┌─ Dataset content

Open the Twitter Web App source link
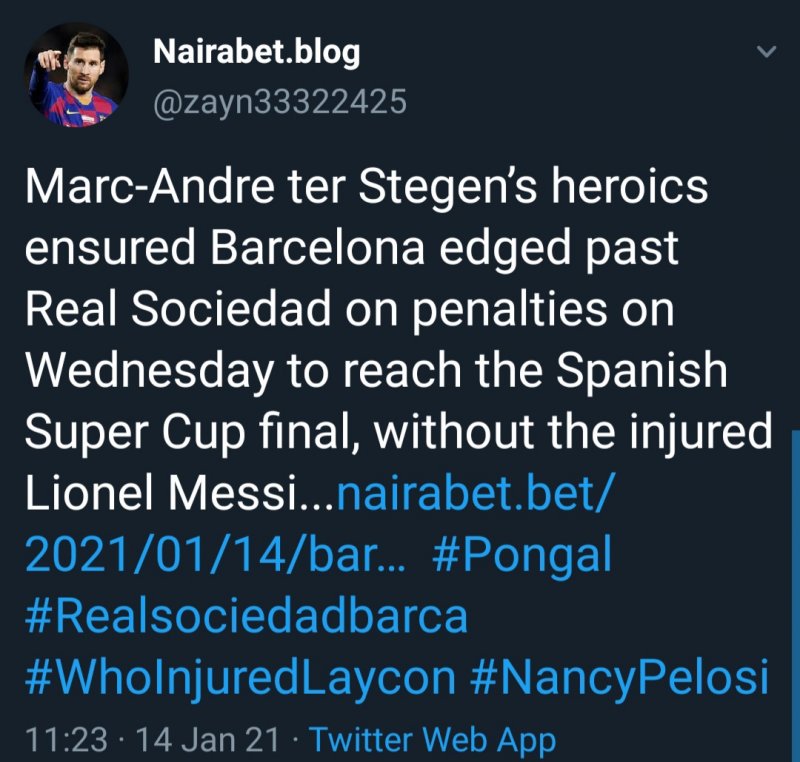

└─
┌─ Dataset content

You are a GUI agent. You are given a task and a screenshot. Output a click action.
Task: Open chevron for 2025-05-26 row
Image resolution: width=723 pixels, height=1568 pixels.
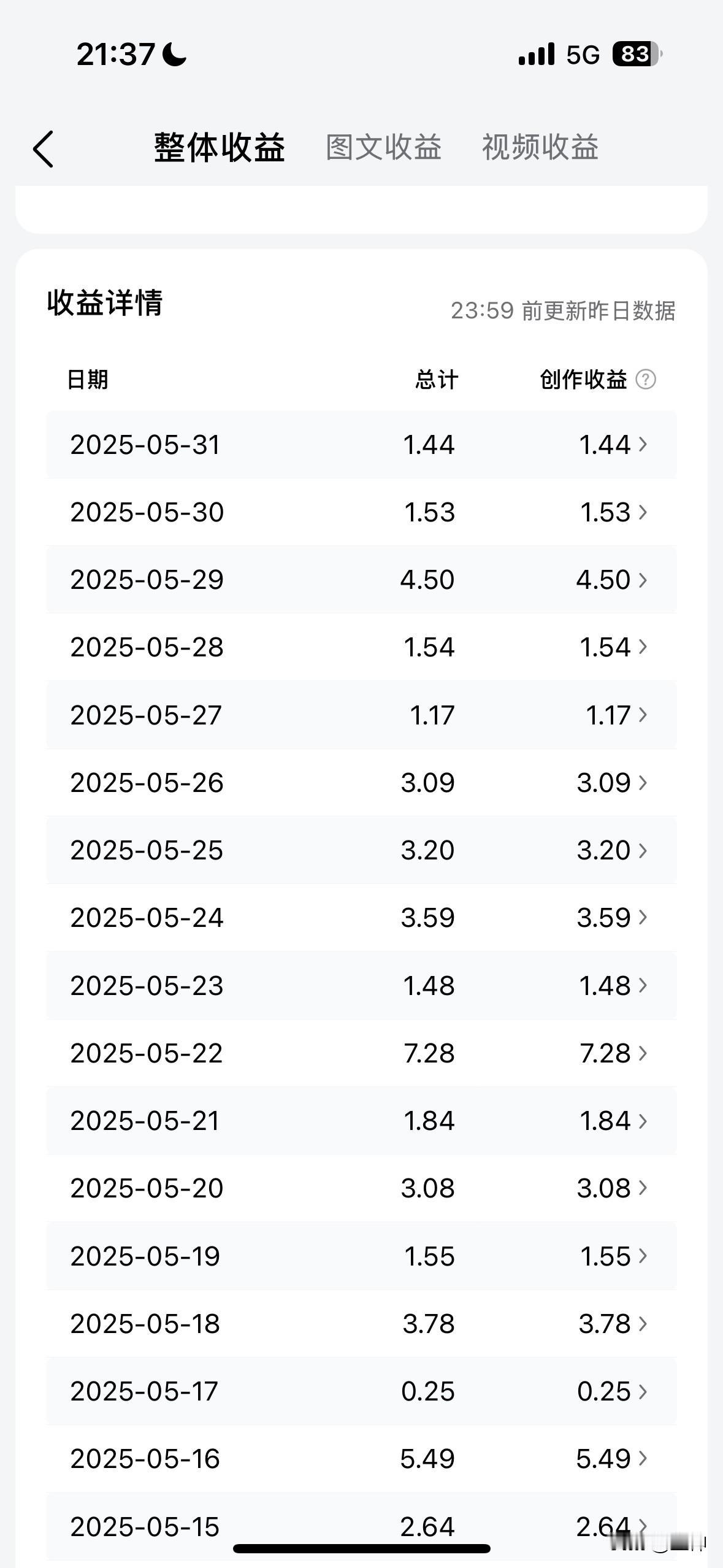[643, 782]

└─

§ **Task statement**
For each line of the entries that holds the word "Open", pull that line out.

§ **Solution to the problem**
Open the Twitter Web App source link
Task: Open chevron for 2025-05-26 row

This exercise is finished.